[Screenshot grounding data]
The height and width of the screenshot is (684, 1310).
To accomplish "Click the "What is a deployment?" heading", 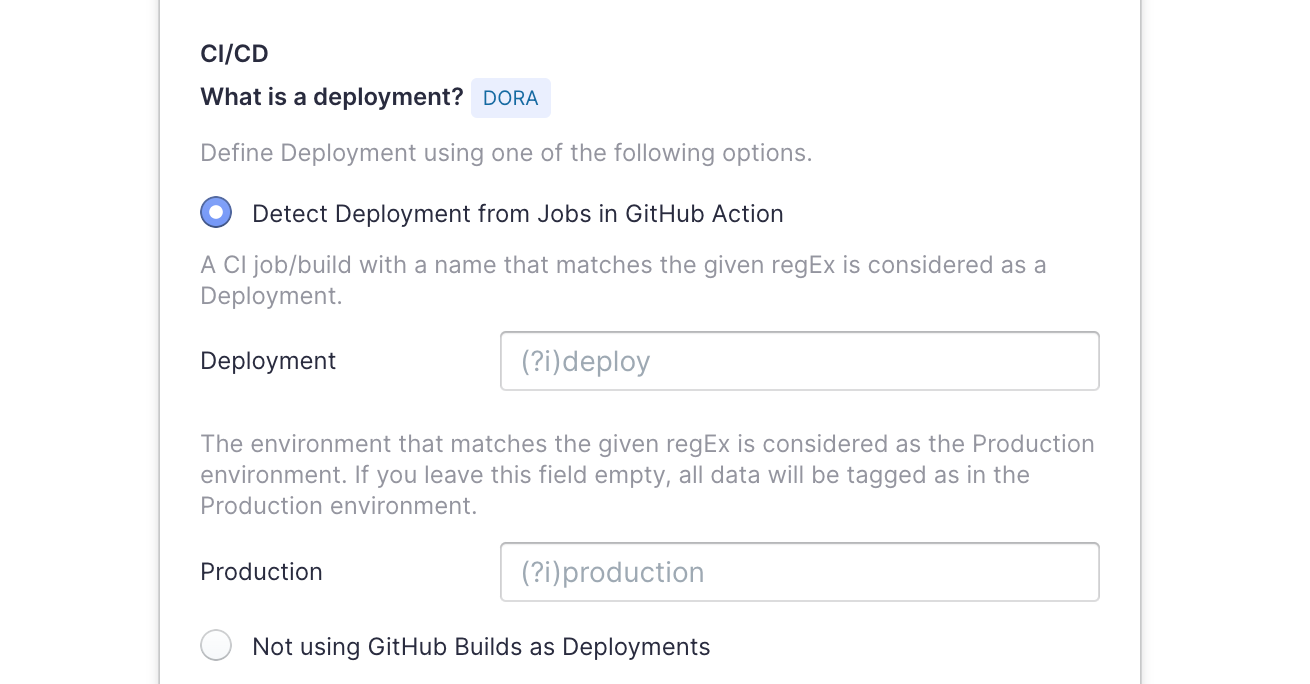I will pos(331,97).
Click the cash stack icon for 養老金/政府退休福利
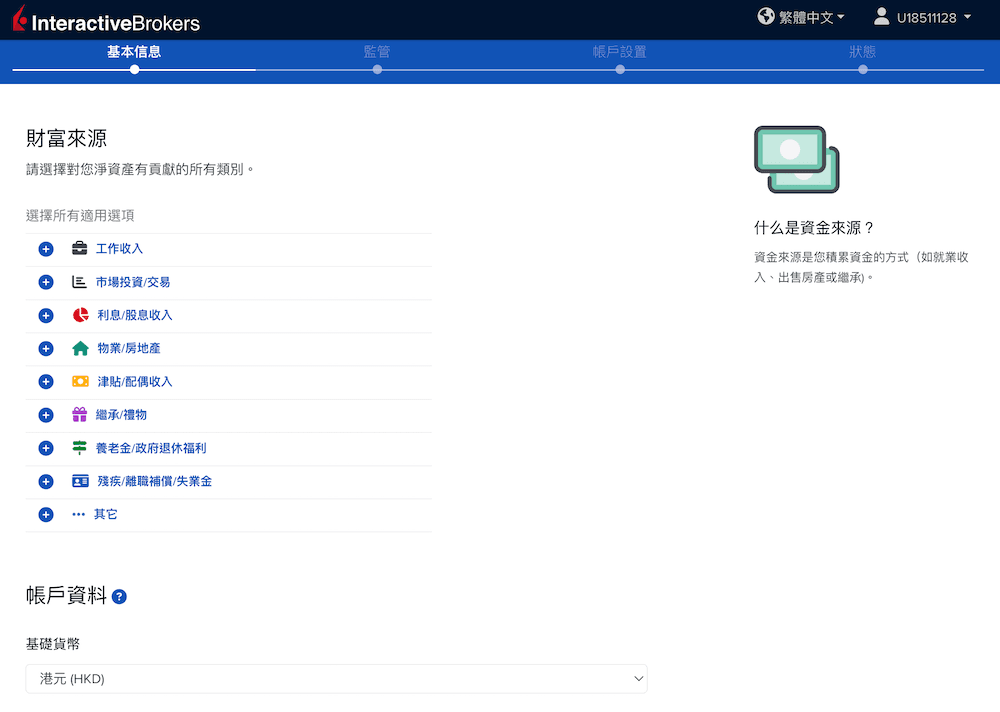The image size is (1000, 712). pyautogui.click(x=78, y=447)
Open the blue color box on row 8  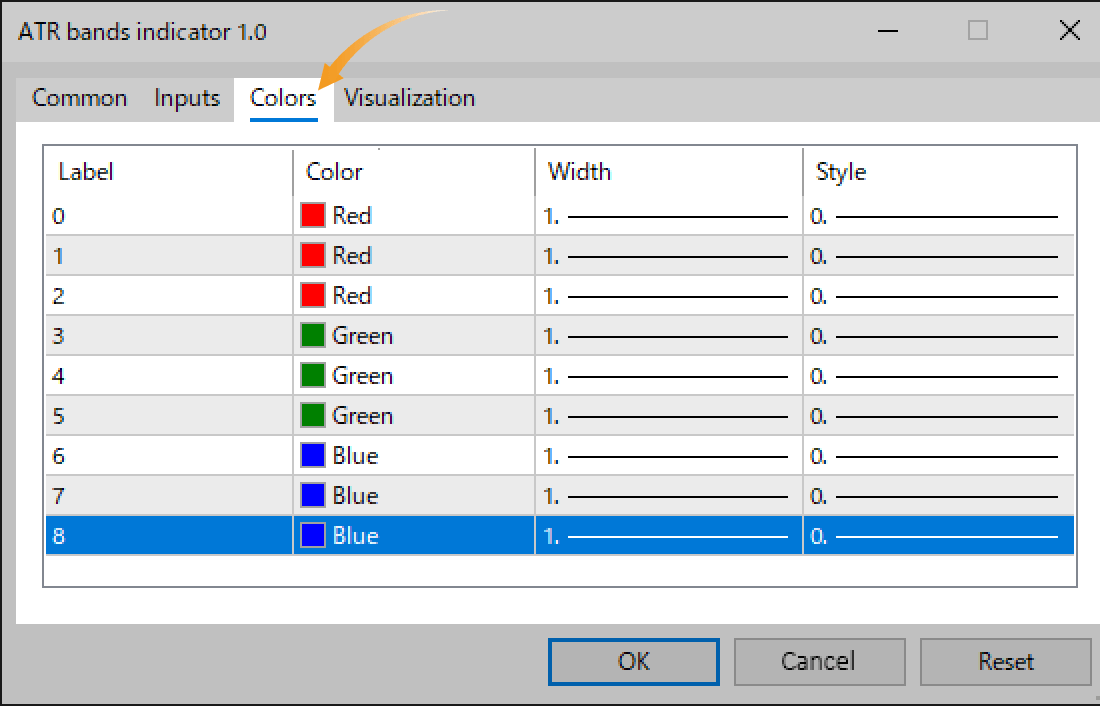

_Assignment_
Reproduce, word for word, the lines from the one containing "Click the cash stack icon for 養老金/政府退休福利" through the final line above. Leave every picture out.

_Solution to the exercise_
Click the cash stack icon for 養老金/政府退休福利
The image size is (1000, 712). pyautogui.click(x=78, y=447)
Open the blue color box on row 8  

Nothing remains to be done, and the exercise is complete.